Ayant dit tout cela, l’essentiel n’y est pas. Par exemple la qualité d’un romanesque très particulier, constitué de la réalité et d’autre chose qui s’infiltre, qui sourd des paysages et des événements. Les deux sont associés comme le sont les deux côtés d’une pièce de monnaie. Une « autre chose » qu’aucun mot ne peut exactement nommer ni rendre, qui tient de la magie, du fantastique, mieux que cela encore : qui est l’envers du visible, sa profondeur, et qui se manifeste si naturellement qu’on ne peut pas ne pas y croire. Qu’on subit les effets, pareils aux effluves d’un philtre, d’un crépuscule, d’une vapeur sur la mer, d’une rencontre fortuite, du charme violent de certaines femmes, surtout celles du triangle composé par les deux mères, Manuela, Prudence et Viviane la plus jeune, triangle dans lequel le narrateur se trouve captif.

De sorte que ce dernier est atteint par un mal, convoqué par un sort, que traduisent les deux phrases qu’il prononce, contradictoires et décisives : « J’étais l’Afrique » et « Je n’étais pas d’ici ». Une manière d’exprimer l’irréversibilité : on ne va pas innocemment vivre là-bas sans y laisser, à jamais, quelque chose de soi. Sans avoir échangé, avec ceux qui demeurent, peut-être une part de son identité ?

« Le petit baobab paraissait bien embêté (raconte le petit garçon), il restait tout à fait immobile, sauf le bout de ses petites feuilles qui remuait gentiment. Un monsieur s’était assis sur lui, qui attirait les gens pour leur manger la cervelle.
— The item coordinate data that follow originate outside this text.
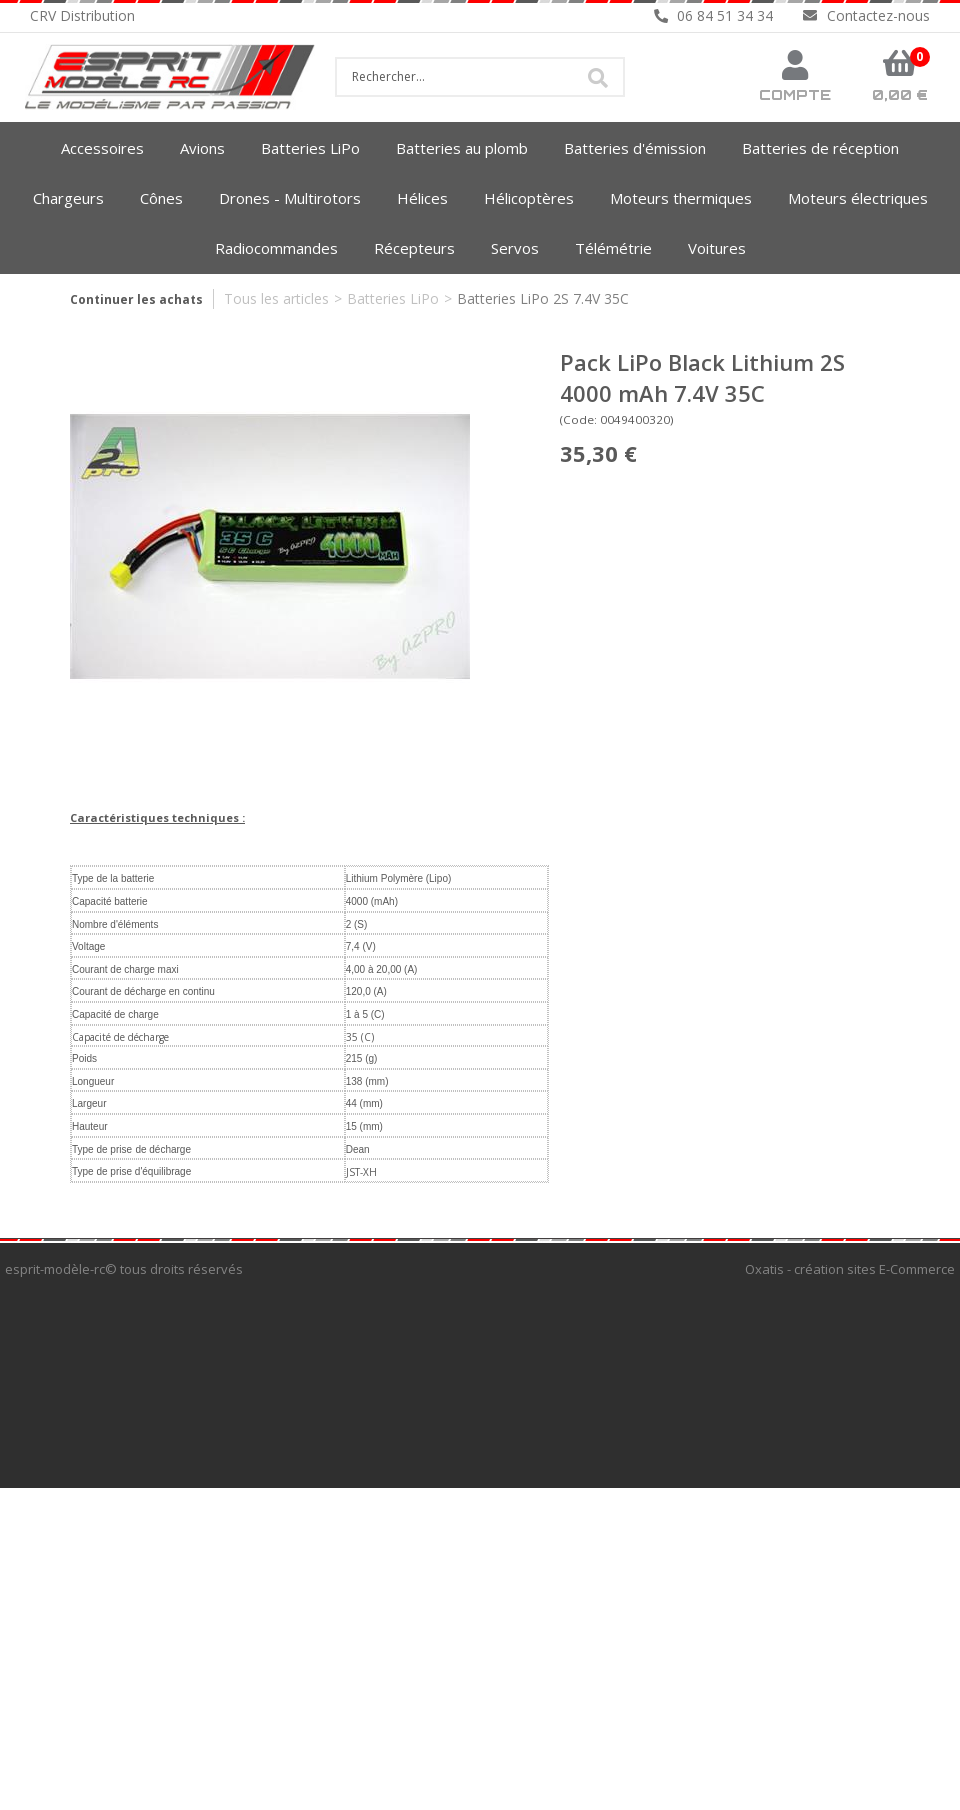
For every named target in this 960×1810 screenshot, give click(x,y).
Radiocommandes (276, 248)
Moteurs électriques (858, 198)
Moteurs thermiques (681, 198)
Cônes (161, 198)
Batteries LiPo (310, 148)
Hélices (422, 198)
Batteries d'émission (635, 148)
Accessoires (102, 148)
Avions (202, 148)
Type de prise (102, 1149)
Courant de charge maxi (125, 969)
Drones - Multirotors (290, 198)
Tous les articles (276, 298)
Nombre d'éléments (115, 924)
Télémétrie (613, 248)
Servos (515, 248)
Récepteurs (414, 248)
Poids (84, 1058)
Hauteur (90, 1126)
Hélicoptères (529, 198)
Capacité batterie (110, 901)
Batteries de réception (820, 148)
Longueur (93, 1081)
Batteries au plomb (462, 148)
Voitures (717, 248)
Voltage (88, 946)
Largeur (89, 1103)
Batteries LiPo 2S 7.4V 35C (543, 298)
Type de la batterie (113, 878)
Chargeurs (68, 198)
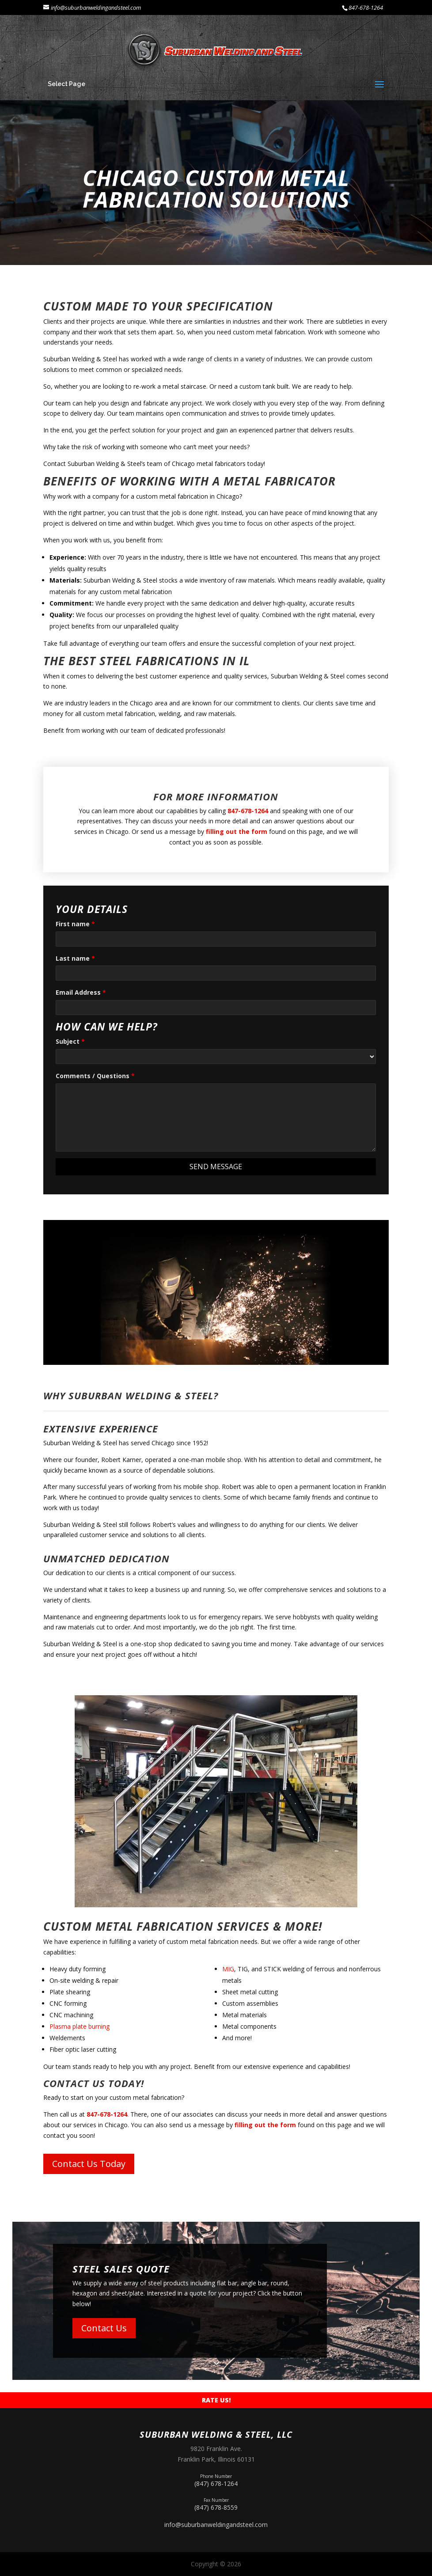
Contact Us (104, 2328)
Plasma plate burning (79, 2026)
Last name (75, 958)
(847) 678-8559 (216, 2503)
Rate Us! (216, 2400)
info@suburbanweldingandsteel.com (216, 2524)
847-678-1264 (366, 7)
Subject (70, 1041)
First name (75, 924)
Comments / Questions (95, 1076)
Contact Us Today (88, 2164)
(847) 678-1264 (216, 2479)
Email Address (81, 992)
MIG (228, 1969)
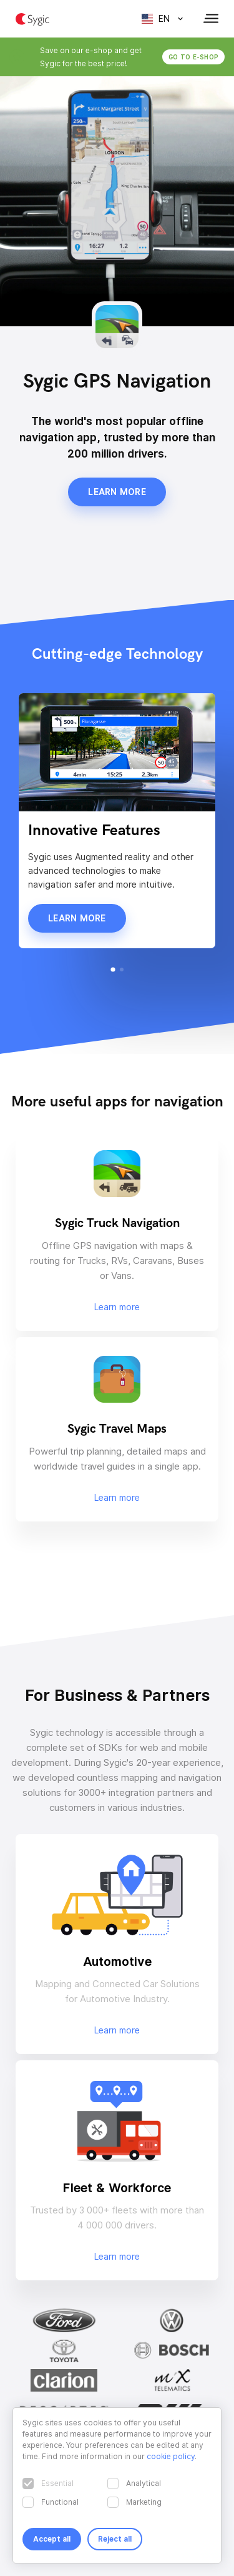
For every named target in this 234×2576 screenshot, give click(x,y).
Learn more (117, 492)
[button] (112, 969)
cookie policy (171, 2456)
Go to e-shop (193, 57)
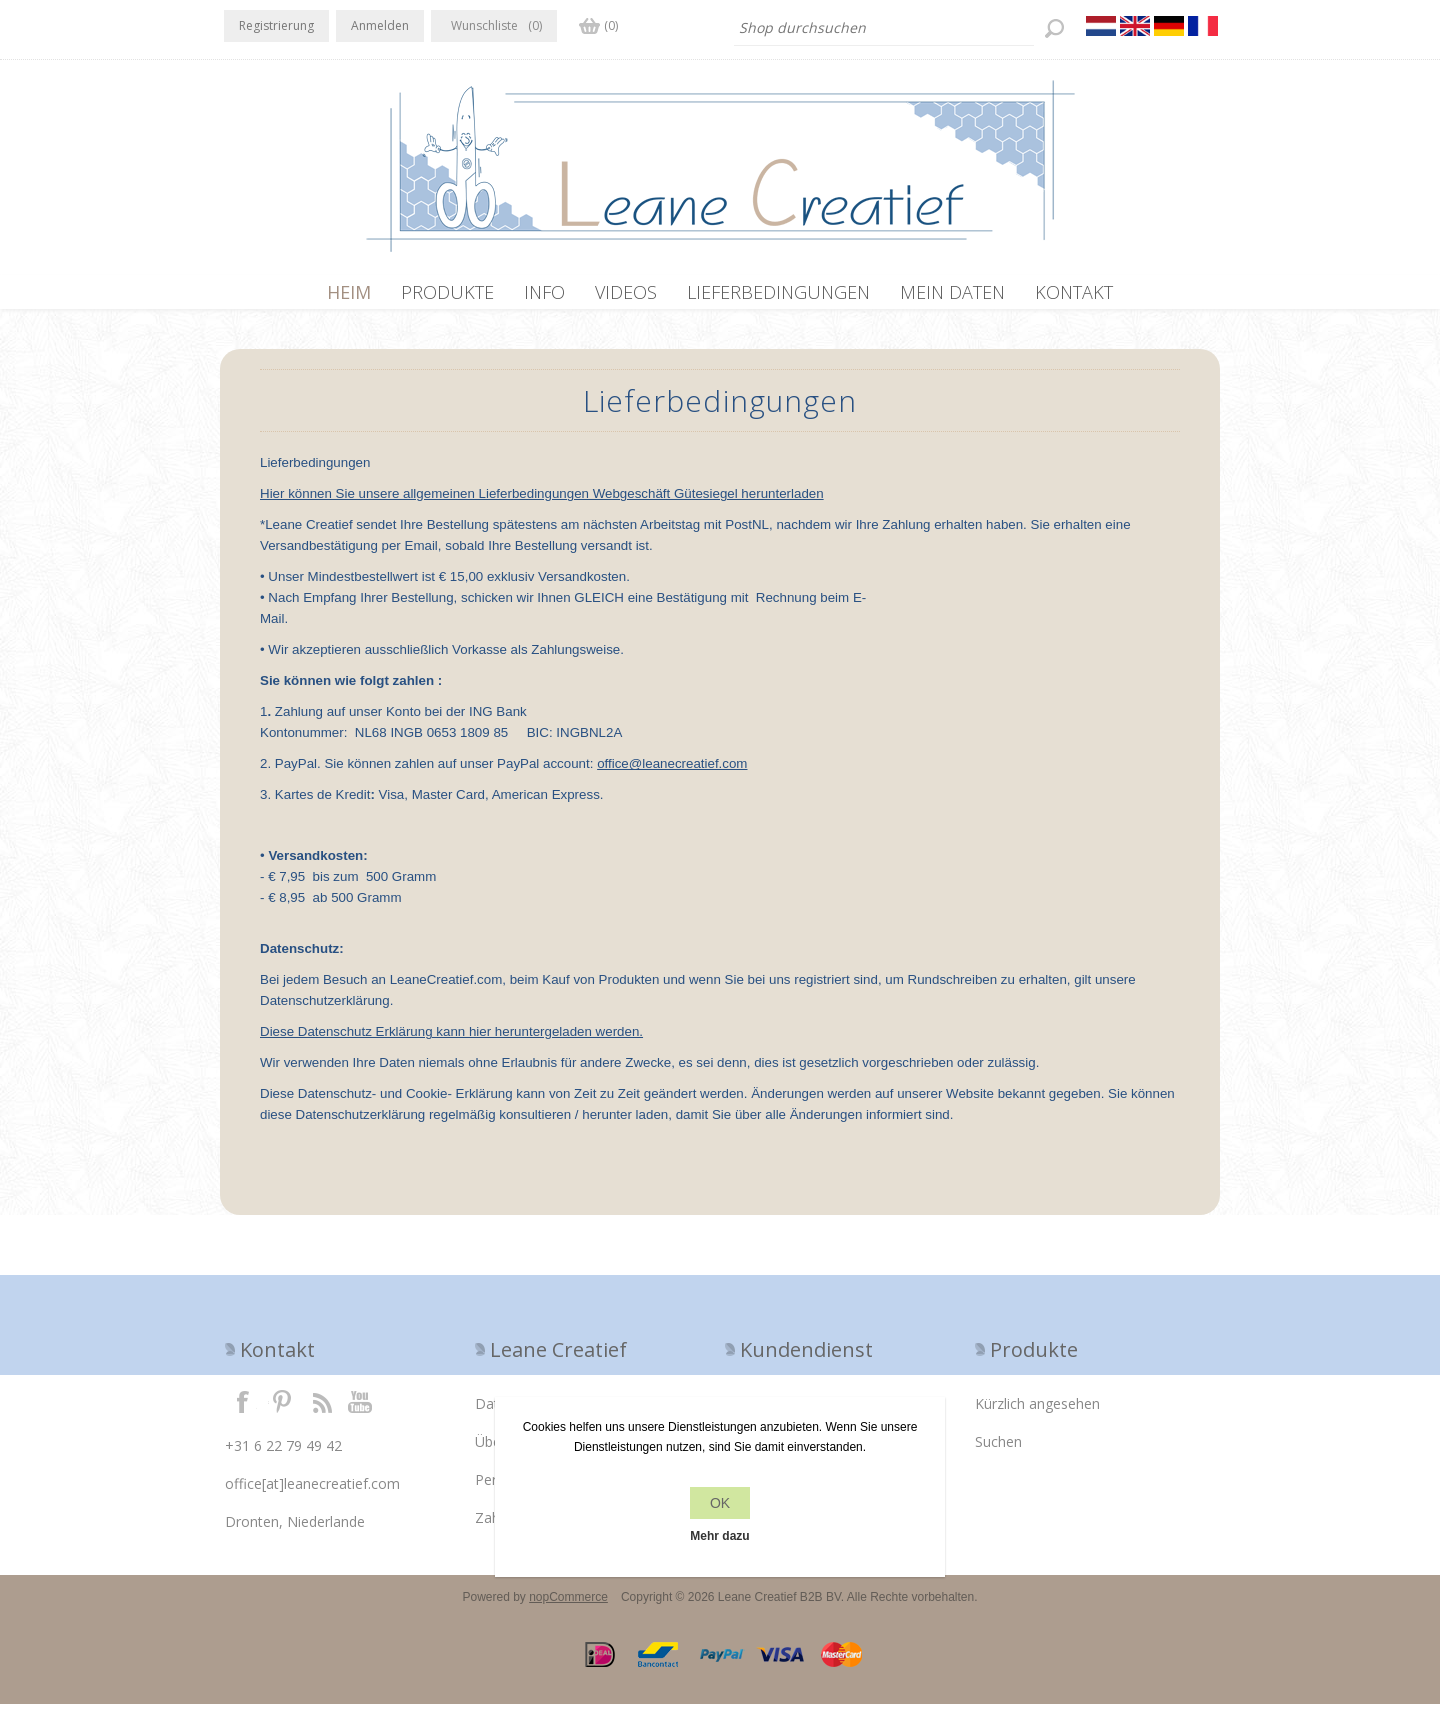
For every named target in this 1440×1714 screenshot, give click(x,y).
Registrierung (276, 25)
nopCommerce (568, 1607)
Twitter (282, 1411)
Prudence nous avait prévenus. Son père, un jour, en rentrant de son champ, en avait rencontré un qui l’attendait assis dans un manguier, avec des lunettes noires et une voix de griot. Le père de Prudence n’avait plus jamais parlé, ni à elle ni à personne, après qu’il eut croisé ce monsieur-là au retour du champ.
Mais pour nous c’était différent et nous le savions bien. Comme nous étions de France, nous les petits toubabs, ce monsieur ne pourrait pas sucer notre cerveau, c’était interdit par notre président.
 »

Sophie-Anne Delhomme, Quitter Dakar, © Le Rouergue.